In 2009, Uber realized that people were unhappy with traditional taxi cabs and created a service that offered a viable alternative and an income source for drivers.
However, the idea alone isn’t what made companies like Uber and Lyft excel. Often, it’s not the idea that causes a startup to succeed. It’s their timing to market. With everyone carrying a miniature computer in their pocket, the world was ready for a ride-sharing service with an app.
The timing was right.
In 1997, Chase Norlin launched shareyourworld.com – an online video sharing website. It was the first of its kind, and marketers rushed to name this new category of internet capability. It was a great and simple idea. But it failed. In 2001, it shut down.

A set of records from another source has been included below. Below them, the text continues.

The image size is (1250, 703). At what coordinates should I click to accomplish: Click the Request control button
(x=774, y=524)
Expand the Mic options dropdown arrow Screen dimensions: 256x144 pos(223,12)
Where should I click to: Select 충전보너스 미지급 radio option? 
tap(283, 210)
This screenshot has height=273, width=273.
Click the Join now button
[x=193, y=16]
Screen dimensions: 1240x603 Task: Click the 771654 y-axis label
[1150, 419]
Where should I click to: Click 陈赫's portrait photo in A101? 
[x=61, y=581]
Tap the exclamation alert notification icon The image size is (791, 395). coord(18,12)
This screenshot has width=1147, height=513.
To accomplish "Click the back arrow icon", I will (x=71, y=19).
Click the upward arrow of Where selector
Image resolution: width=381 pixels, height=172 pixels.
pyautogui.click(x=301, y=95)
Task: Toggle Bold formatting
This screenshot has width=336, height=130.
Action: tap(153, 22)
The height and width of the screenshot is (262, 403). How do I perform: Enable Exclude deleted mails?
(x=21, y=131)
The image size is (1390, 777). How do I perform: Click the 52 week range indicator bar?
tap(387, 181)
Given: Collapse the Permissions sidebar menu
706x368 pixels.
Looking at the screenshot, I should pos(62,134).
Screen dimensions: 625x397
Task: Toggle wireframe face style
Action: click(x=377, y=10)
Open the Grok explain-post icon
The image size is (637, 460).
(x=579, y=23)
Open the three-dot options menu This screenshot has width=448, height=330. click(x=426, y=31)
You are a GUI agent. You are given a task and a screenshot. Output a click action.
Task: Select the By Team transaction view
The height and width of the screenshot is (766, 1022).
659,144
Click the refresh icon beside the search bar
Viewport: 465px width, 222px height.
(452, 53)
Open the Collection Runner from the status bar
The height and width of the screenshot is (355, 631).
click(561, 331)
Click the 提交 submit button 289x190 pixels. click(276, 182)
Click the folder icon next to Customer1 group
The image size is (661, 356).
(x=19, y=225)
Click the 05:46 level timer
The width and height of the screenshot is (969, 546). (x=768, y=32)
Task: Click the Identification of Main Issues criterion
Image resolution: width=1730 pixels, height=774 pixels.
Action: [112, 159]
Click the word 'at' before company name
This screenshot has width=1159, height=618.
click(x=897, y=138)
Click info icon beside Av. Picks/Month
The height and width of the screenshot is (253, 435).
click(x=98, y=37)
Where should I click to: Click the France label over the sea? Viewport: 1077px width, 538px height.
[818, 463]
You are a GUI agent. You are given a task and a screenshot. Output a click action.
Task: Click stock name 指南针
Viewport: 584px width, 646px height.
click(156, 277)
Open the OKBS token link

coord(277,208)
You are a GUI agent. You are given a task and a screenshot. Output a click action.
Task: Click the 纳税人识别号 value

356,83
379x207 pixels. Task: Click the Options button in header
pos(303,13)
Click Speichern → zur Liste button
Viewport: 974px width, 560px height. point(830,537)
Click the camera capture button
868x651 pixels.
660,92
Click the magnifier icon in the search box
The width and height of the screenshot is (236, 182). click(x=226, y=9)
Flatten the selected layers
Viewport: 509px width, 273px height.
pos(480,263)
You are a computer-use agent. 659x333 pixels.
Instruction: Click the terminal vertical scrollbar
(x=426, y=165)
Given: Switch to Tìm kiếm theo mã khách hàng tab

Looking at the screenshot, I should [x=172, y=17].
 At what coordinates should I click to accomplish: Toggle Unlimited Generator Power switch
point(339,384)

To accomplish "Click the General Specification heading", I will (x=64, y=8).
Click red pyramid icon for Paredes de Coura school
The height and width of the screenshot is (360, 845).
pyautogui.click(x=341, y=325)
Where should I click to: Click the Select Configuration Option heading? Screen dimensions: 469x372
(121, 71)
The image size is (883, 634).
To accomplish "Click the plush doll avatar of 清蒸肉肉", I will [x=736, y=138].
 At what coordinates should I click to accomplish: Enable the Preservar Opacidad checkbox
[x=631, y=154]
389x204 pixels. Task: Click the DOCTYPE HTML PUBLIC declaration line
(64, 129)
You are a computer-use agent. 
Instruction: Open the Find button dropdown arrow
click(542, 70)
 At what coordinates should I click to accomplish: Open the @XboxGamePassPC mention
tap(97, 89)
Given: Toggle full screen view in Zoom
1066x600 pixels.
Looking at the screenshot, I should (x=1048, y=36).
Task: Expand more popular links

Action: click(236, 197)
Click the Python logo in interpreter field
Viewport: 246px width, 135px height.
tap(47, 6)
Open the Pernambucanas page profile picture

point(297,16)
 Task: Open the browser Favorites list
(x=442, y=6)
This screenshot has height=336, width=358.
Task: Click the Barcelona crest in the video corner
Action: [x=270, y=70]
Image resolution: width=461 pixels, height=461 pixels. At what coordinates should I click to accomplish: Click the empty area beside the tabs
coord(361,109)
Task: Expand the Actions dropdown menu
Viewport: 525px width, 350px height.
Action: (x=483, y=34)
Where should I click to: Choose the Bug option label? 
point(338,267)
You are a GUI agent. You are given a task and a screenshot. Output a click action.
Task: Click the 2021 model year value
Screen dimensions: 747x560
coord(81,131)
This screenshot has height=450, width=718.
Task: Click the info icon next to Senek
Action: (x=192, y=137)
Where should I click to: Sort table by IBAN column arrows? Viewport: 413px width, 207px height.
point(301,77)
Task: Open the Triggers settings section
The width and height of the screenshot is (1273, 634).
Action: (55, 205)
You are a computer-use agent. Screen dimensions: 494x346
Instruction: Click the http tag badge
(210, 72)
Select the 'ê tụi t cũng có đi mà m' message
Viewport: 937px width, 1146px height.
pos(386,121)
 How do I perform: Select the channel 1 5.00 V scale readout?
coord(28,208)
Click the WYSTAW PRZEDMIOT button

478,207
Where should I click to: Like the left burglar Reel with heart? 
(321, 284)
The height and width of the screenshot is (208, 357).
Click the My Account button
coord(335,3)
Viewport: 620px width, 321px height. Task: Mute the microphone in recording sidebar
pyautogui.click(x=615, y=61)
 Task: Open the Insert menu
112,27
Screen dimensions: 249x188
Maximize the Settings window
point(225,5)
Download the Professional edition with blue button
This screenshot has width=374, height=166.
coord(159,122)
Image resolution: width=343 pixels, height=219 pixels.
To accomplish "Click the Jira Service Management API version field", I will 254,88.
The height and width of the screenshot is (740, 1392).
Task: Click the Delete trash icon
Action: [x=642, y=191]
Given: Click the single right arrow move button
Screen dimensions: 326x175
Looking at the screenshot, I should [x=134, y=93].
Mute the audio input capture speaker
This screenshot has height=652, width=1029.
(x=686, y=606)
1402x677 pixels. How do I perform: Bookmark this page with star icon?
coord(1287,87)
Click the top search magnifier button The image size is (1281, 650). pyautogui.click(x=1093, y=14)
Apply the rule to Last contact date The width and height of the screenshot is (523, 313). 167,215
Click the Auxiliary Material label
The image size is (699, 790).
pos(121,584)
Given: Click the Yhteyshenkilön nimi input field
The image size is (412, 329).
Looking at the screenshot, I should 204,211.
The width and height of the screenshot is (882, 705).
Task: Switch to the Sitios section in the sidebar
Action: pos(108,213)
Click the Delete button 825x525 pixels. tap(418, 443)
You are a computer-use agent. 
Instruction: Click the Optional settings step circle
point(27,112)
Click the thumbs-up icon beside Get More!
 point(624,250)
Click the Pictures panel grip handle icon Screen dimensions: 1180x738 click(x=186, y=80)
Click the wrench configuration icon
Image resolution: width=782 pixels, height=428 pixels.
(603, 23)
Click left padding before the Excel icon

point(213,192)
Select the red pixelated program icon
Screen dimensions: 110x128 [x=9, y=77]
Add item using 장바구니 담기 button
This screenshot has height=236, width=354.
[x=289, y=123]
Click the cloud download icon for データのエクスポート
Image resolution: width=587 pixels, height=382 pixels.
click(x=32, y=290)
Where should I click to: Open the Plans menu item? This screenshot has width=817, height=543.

In 2004, only three years later, YouTube was launched by three former PayPal employees. Fast forward several years later, almost 5 billion videos are watched on YouTube every single day (as of December, 2017).
Every. Single. Day.
There is no shortage of mind-boggling stats on the rapid rise and adoption of YouTube.
So what was different about YouTube? What insight did it uncover that shareyourworld.com missed?
Was the team behind YouTube more capable than Chase Norlin?
The only reason that YouTube succeeded while shareyourworld.com didn’t was timing. Back in 1997, the majority of people had slow bandwidths. Their internet speeds weren’t fast enough to enjoy streaming a video online with decent quality. The whole experience that online video streaming promised couldn’t be delivered because the technology wasn’t ready yet.
YouTube launched at a better time.
Just imagine if music streaming services like Spotify, Apple Music, and Anghami launched at the time the original iPod was launched. Would you have bet on the iPod or music streaming?
My bet would be on the iPod. In fact, music streaming services would be unusable at the time. Back in 2001, when the first iPod was released, technology wasn’t ready yet to accommodate streaming applications on mobile phones.
A powerful question that can save you months and years of development and money burned through. Why is now the right time for your idea?
Let’s take this a step further.
If it turns out that it’s not the right time for your idea, then what needs to be true for the timing to be right? Shifts in political viewpoints? The acceptance of blockchain? A change in your customers’ daily commute?